Hari Kebangkitan Perempuan Hari Ibu (bagian I dari II)

Menyambut hari ibu saya akan membuat seri "Hari Kebangkitan Perempuan Hari Ibu". Tak ada niat memarjinalkan ibu. Saya hanya ingin sejarah mengenai perempuan lebih banyak diceritakan, dan diungkapkan dengan gamblang, tanpa reduksi dan distorsi. Meski demikian reduksi dan distorsi memang tak terhindarkan dalam tulisan ini. Terutama karena saya tak berpengalaman dalam dunia tulis-menulis ilmiah kecuali pembuatan essay-essay masa kuliah.

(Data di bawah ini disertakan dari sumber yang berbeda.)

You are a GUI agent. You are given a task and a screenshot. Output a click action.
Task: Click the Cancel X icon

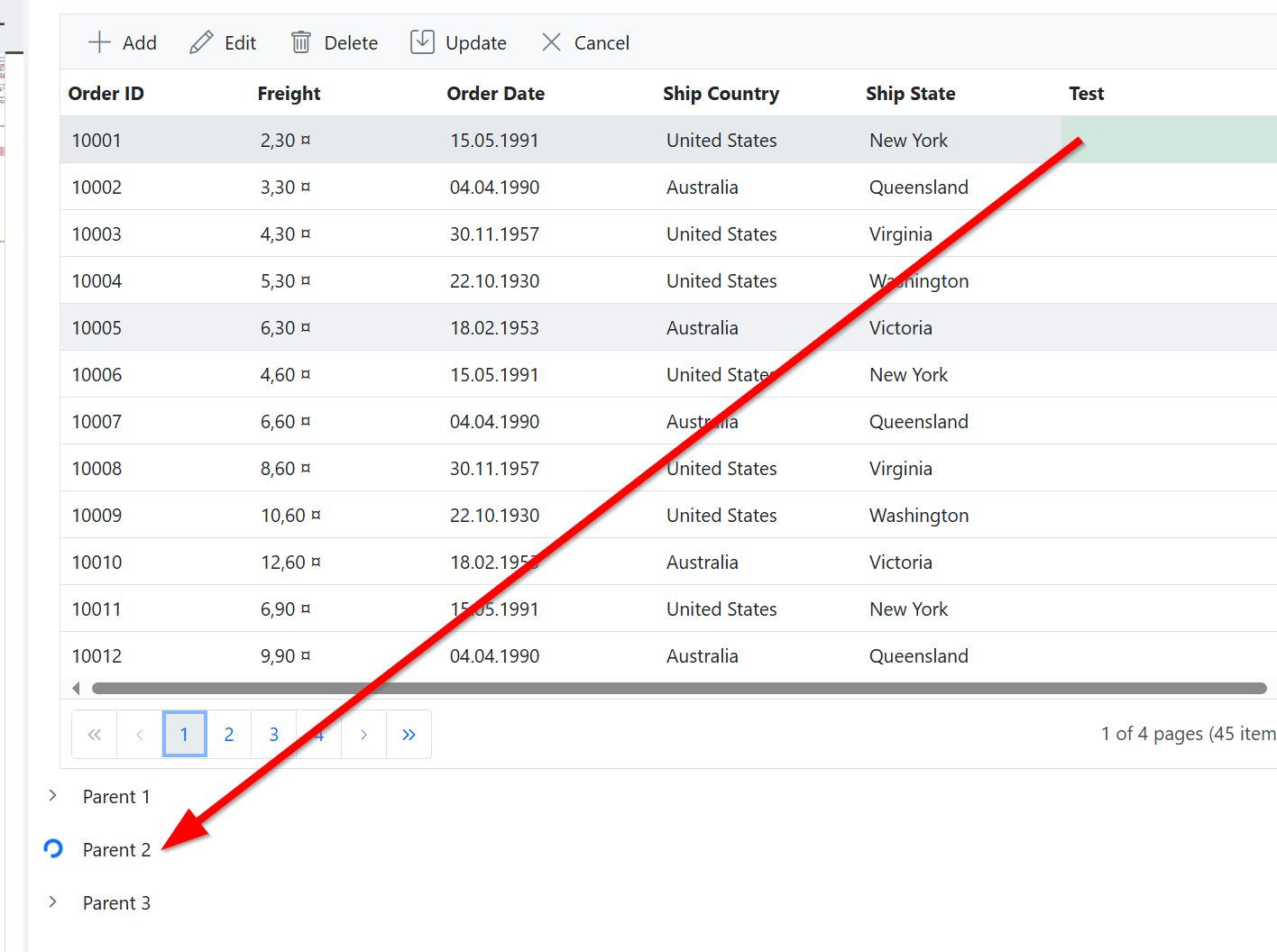(551, 42)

--------------------------------------
Tak satupun pelajaran sejarah sejak SD hingga SMA menyinggung dengan detail peran perempuan dalam setiap masa pergreakan. Iya, kami diperkenalkan dengan Kartini atau Christina Martha Tiahahu, tetapi tak lebih dari 2 paragraf dalam buku PSPB kala itu. Bandingkan dengan lembaran Pattimura.

Sejarah Indonesia adalah sejarah soal perang, tak banyak yang menyinggung W.R Supratman dan guncangan biolanya. Tak pernah kita tahu bahwa poligami telah menjadi bahasan serius sejak kongres perempuan pertama pada 1928.

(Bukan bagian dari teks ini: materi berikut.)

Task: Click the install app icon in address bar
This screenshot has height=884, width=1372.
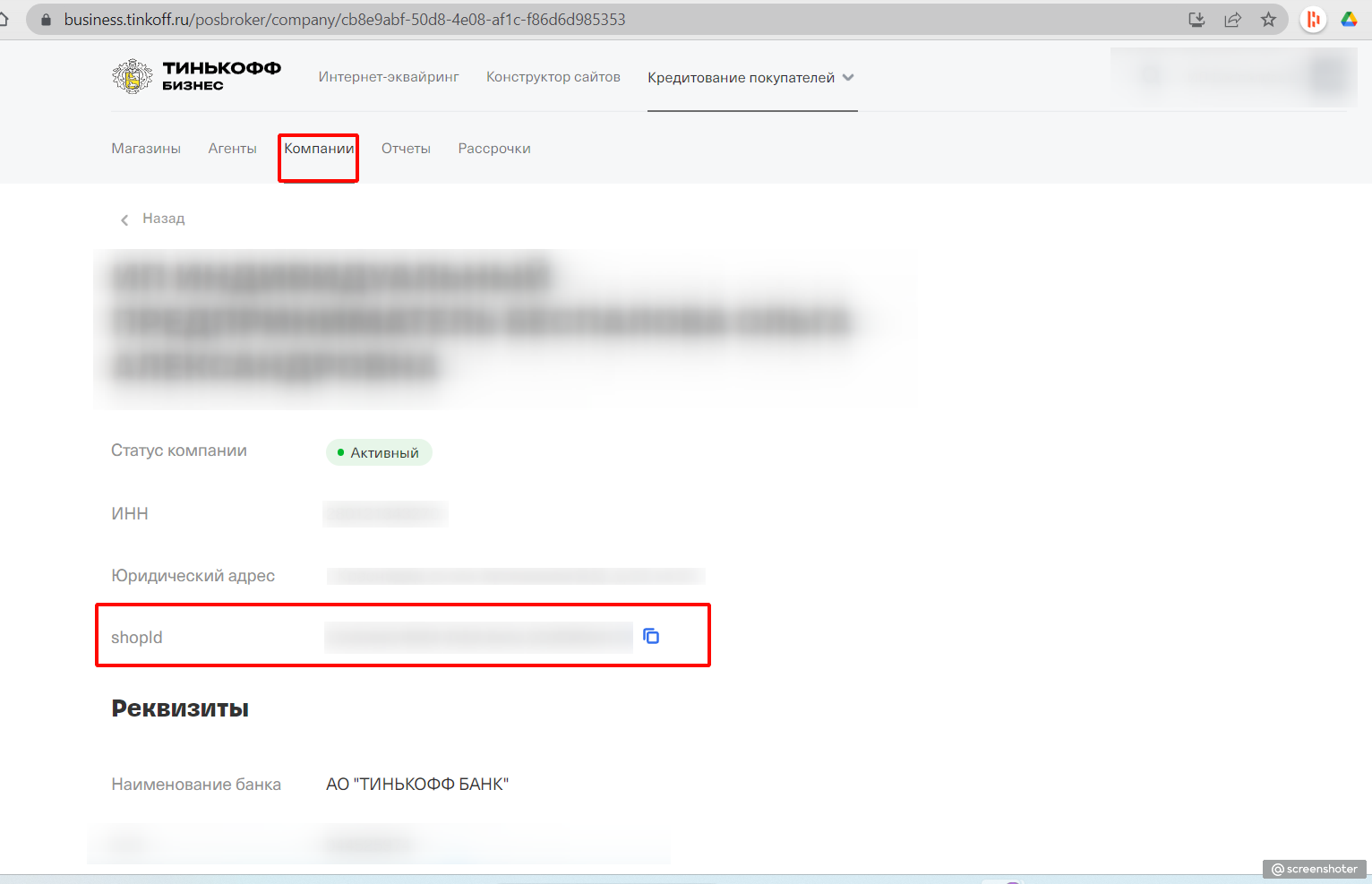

Mengapa tidak satupun buku sejarah dalam 3 fase persekolahan menjelaskan bahwa hari ibu sejatinya merupakan peringatan hari kebangkitan perempuan?

Sejak panggung-panggung seni tari kekeratonan terbuka, perempuan tidak diikutsertakan. Alih-alih tampil, setiap karakter perempuan dalam semua pertunjukan dibawakan oleh para lelaki saja (cross gender). Sedangkan para perempuan hanya boleh berperan dalam wilayah domestik: memasak, jahit-menjahit, mengurus rumah, anak dan suami.

Sementara itu, sebagai bentuk awal gerakan modern, gerakan perempuan Indonesia baru muncul pada permulaan abad 20. Meski demikian Nyi Ageng Serang, Martha Christina Tiahahu, Cut Nyak Dien, telah menjadi peraji embrio kegigihan perempuan bagi bentuk yang lebih terorganisasi di masa mendatang.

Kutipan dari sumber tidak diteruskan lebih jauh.